So how would I react to rejection this year? Well… actually, I was fine. Totally fine. Sure, it was a little disappointing – because entering any ballot or prize draw and not winning is a little disappointing. But I didn’t find myself heartbroken.
In many ways, it was almost a relief – it saved me from myself. Would I have been sensible or smart enough to defer a 2017 London Marathon entry? Or would I somehow have challenged myself to run two marathons in three months?
Honestly, I have no idea what the answer to either of those questions would be. So I’m sort of glad I didn’t find out. And it means I’m now totally mentally free to focus on Houston.
So, the Houston Marathon then: 97 days and counting…
As an aside, to anyone who has secured a place in next year’s London Marathon, especially any first-timers: congratulations. You are in for an extraordinary experience. Good luck!
I started doing the ‘running FAQ’ posts to answer the most common questions I was asked while training for the London Marathon. But in the week or so since I completed it, there’s been another question people have frequently asked me… are you going to run another one?
Now that’s a good question. Hmmmmmmm.
Here’s the thing: I knew the answer to this question. I had 100 per cent made my mind up. As I was running painfully slowly (and in some pain) up the final drag of Embankment, the Palace of Westminster looming in front of me, I had firmly made my mind up.
No. Never again. This will be my one and only marathon.
To paraphrase Taylor Swift, me and marathons were never ever, ever, ever getting back together. Like, ever.
Why? Because, in all honesty, I wasn’t really enjoying it. Don’t get me wrong, I loved the experience. A week later, I still keep thinking of moments and memories that will last me a lifetime. But with about ten miles to go, I began to struggle. I ached. It hurt. Smashing headfirst into The Wall I struggled on, pushing closer to my limits – possibly even a bit beyond – than I probably ever had before. And I really didn’t enjoy it.
So no. No more marathons.
Now, I’m not the kind to make snap decisions, and before the start of the marathon, I promised myself I wouldn’t resort to cliche by crossing the line and immediately vowing I’d never run one again. So I didn’t. Instead, I made my mum and my brother promise to never let me enter another marathon (I also made them buy me a cup of coffee and a muffin in Pret, but that’s not really relevant at this juncture…).
While I didn’t utter ‘I’m never doing another marathon’, I was genuinely firm of my intention that I didn’t want to do another one. I love the challenge of doing races, but figured my speciality was shorter events – up to a half-marathon or so – where I could push myself without having to explore my limits quite so hard.
There’s just one problem with that: my stubborn, competitive spirit. I ran a marathon – my first marathon, two years after I took up running – in just under three-and-a-half hours. I finished 6112th in the 2016 London Marathon. My family, friends and work colleagues were pretty impressed. Some were amazed. Me? I was happy. Thrilled, even. But…
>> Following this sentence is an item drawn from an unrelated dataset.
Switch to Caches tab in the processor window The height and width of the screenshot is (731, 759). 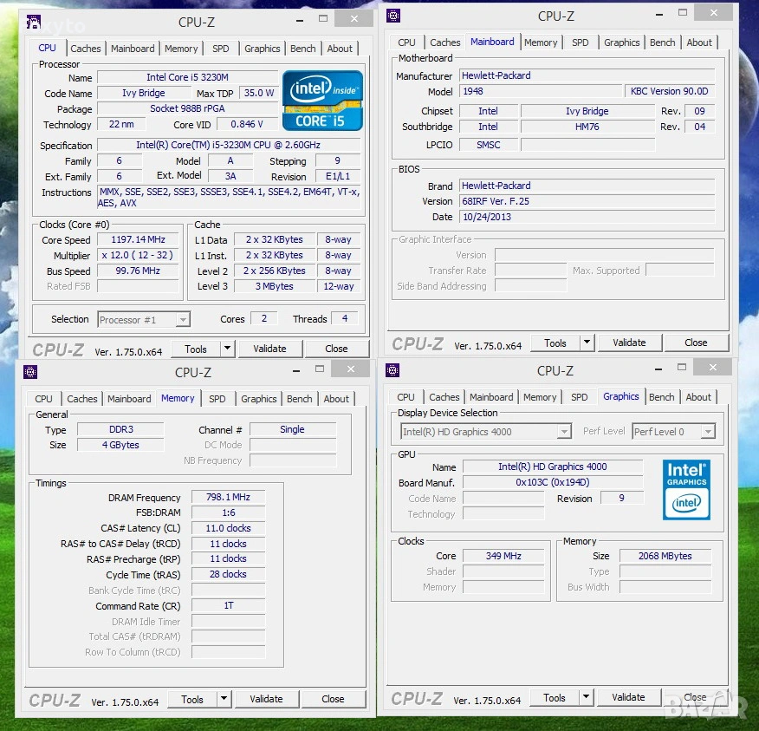[86, 49]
Like many runners, I rarely celebrate what went right – but spend my time thinking about how I could have done better. Could I do better? Is 3h 28m 17s as fast as I can possibly run a marathon? Would it be possible for me to go quicker? Could a different training programme have cut a few minutes off? How much better would I have done if I hadn’t fallen ill a month before the race? Would I have done better if I’d set out a bit more steadily?
I don’t know the answer to any of those questions. I really don’t. And, to paraphrase Harry Hill, there’s only one way to find out…
But what about the pain? The discomfort? The struggle of pushing myself to the limits?
Well, funny thing. The pain wears off, memories of the discomfort fade. But the euphoric feeling of running the London Marathon – the sensation of doing something that ranks among the cooler things I’ve done in life – remains.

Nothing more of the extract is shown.